— start of PASSAGE GIVEN —

# feild screws



## brdn_drywall (Apr 25, 2008)

generally in my parts drywall is screwed in 3 ways
1st top and bottom bevels and three in the field approximately 12" apart.
2nd top and bottom bevels and two doubled up screws in field approximately 16" apart.
3rd bottom bevel and three screws in the field approximately 14" apart with top screw 6" down floating the top of the sheet (exception being above windows and doors where top bevel is screwed).
I've always done it the third way, wondering how the rest of you screw off a sheet?


----------



## 19Riggs88 (Apr 25, 2009)

brdn_drywall said:


> generally in my parts drywall is screwed in 3 ways
> 1st top and bottom bevels and three in the field approximately 12" apart.
> 2nd top and bottom bevels and two doubled up screws in field approximately 16" apart.
> 3rd bottom bevel and three screws in the field approximately 14" apart with top screw 6" down floating the top of the sheet (exception being above windows and doors where top bevel is screwed).
> I've always done it the third way, wondering how the rest of you screw off a sheet?


I've heard of not screwing lids within 6" from the wall tops which allows the lid sheets to pull down with the walls to prevent cracking.
I haven't heard of not screwing the walls within 6" of the lids. 
Wouldn't this sag the wall sheet out setting it up to crack? Or is this a better way?


----------



## brdn_drywall (Apr 25, 2008)

actually theoredically the idea when doing this with lids is more like 12-16" but i never liked that idea alone instead builder nails in backing in-between trusses to the top plate then screw the backing on the edges of the sheets and keep your truss screws 12"s back. this stablizes the sheet a lot better with movement and no cracking,and no the top 6" of the wall floating helps with the ceiling system.


----------



## brdn_drywall (Apr 25, 2008)

this system i described above is the same as using those dreaded drywall clips and fastening the edge of the lids to the interior walls.


----------



## 19Riggs88 (Apr 25, 2009)

brdn_drywall said:


> this system i described above is the same as using those dreaded drywall clips and fastening the edge of the lids to the interior walls.


I gave screws a thought one time and wonder if it would be better to just put some glue on the studs and only nail or screw the perimeters? I'm sure this would not fly with some codes though.


----------



## brdn_drywall (Apr 25, 2008)

the glue helps for screw-pops, but if you screw or nail perimeters this would have no help to corners cracking ceiling to wall.


----------

— end of PASSAGE GIVEN —
— start of DATA LINES —

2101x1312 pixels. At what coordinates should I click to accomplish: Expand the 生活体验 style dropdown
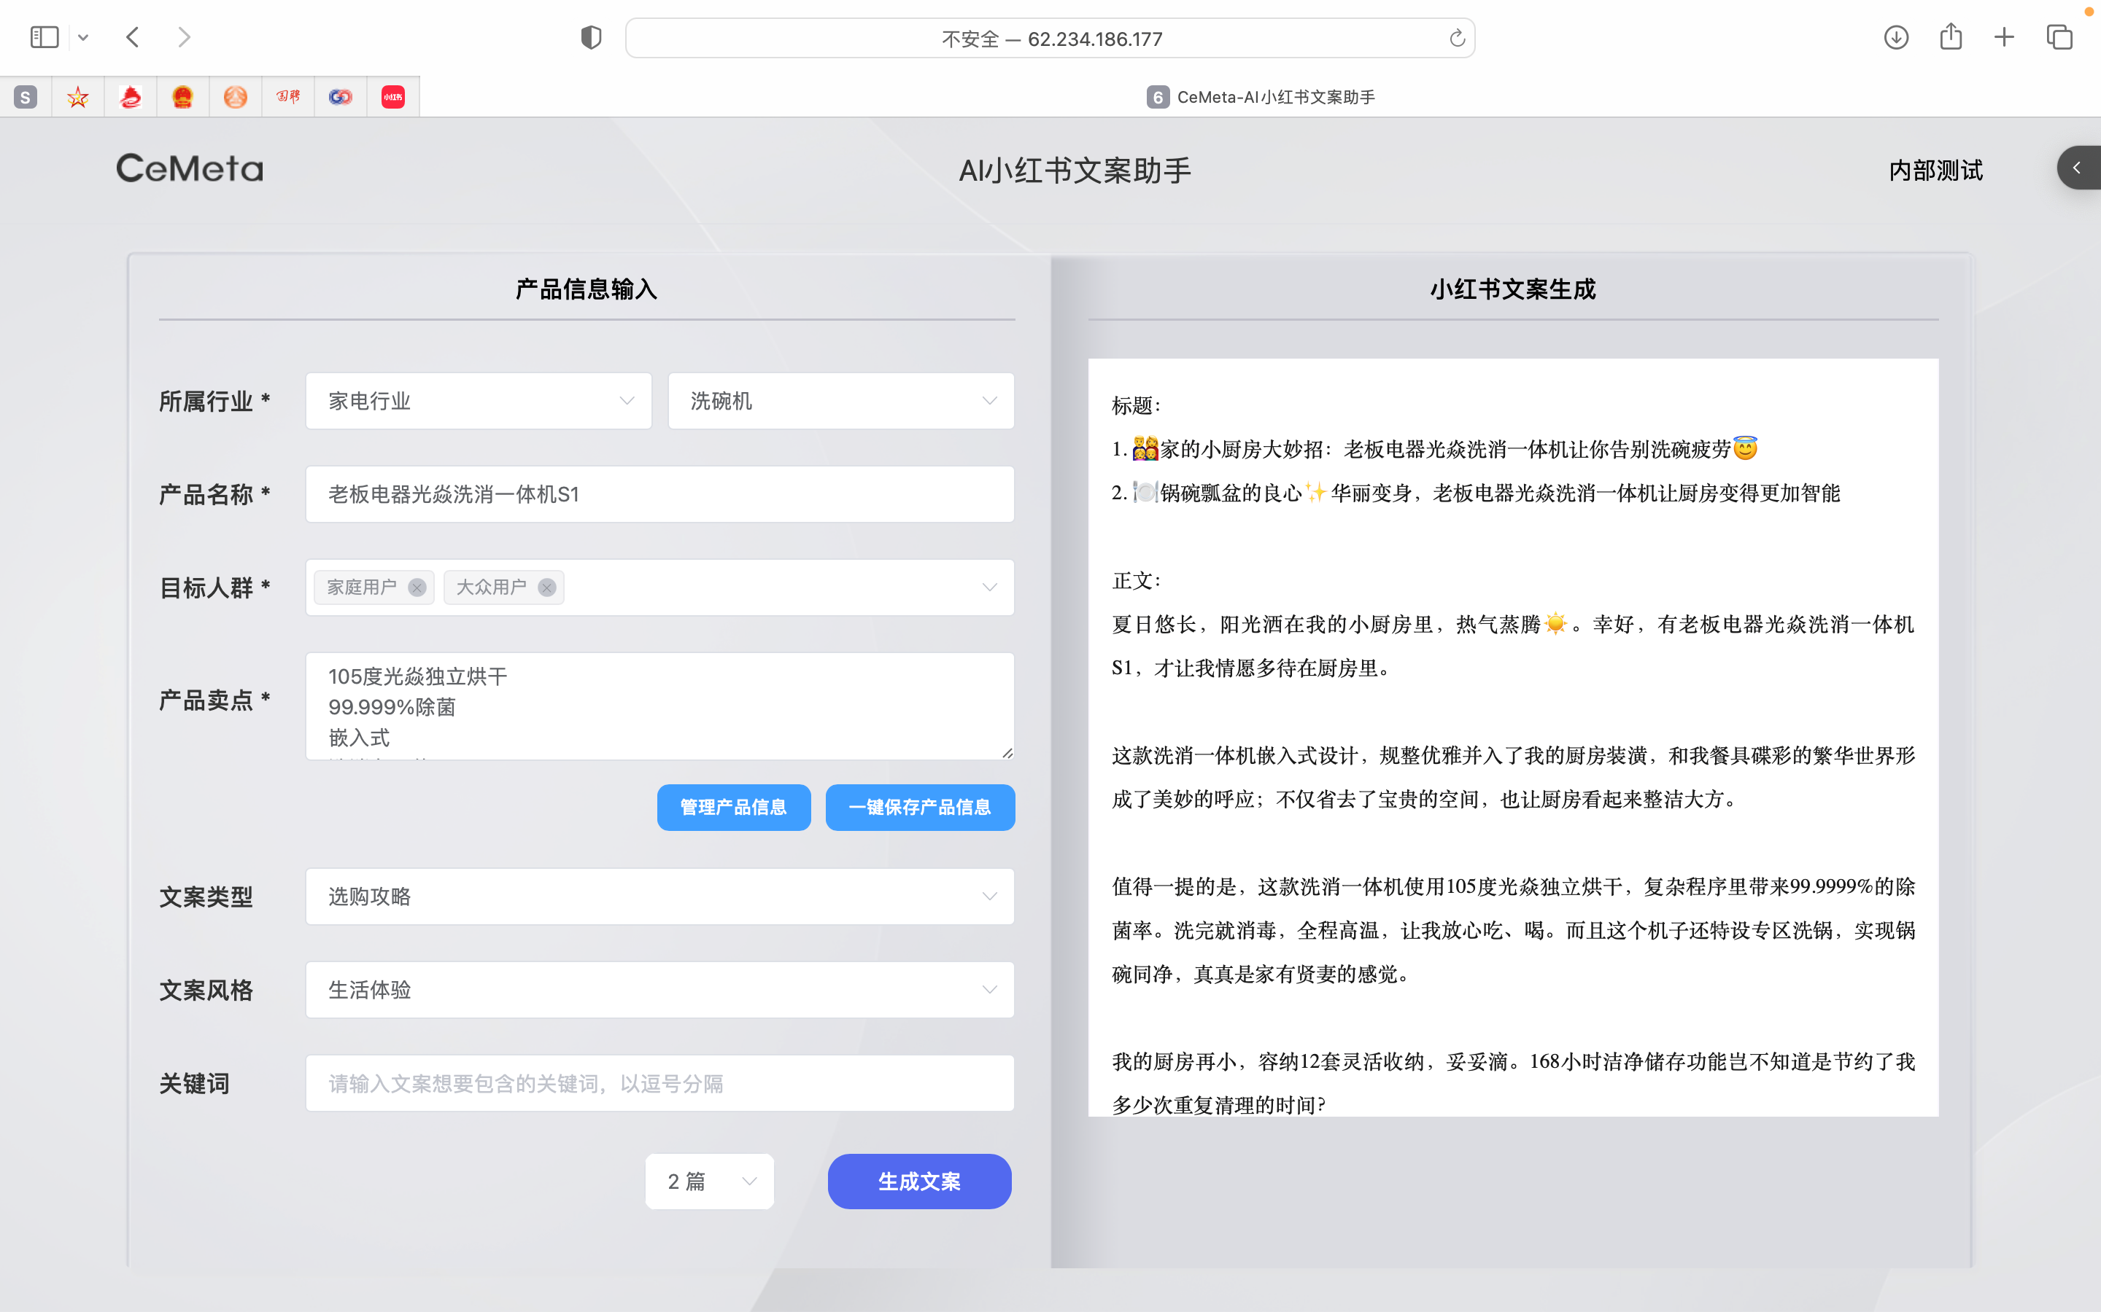coord(660,990)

— end of DATA LINES —

- _REQUESTS_:
**a.** From the drywall screw thread, extract the passage starting at "I've heard of" and ending at "of the lids.".
**b.** In the drywall screw thread, list every way of screwing off a sheet that the first post describes.

- _FULL SOLUTIONS_:
**a.**
I've heard of not screwing lids within 6" from the wall tops which allows the lid sheets to pull down with the walls to prevent cracking.
I haven't heard of not screwing the walls within 6" of the lids.

**b.**
1. Top and bottom bevels, with three screws in the field approximately 12" apart.
2. Top and bottom bevels, with two doubled-up screws in the field approximately 16" apart.
3. Bottom bevel, with three screws in the field approximately 14" apart and the top screw 6" down, floating the top of the sheet. The exception is above windows and doors, where the top bevel is screwed.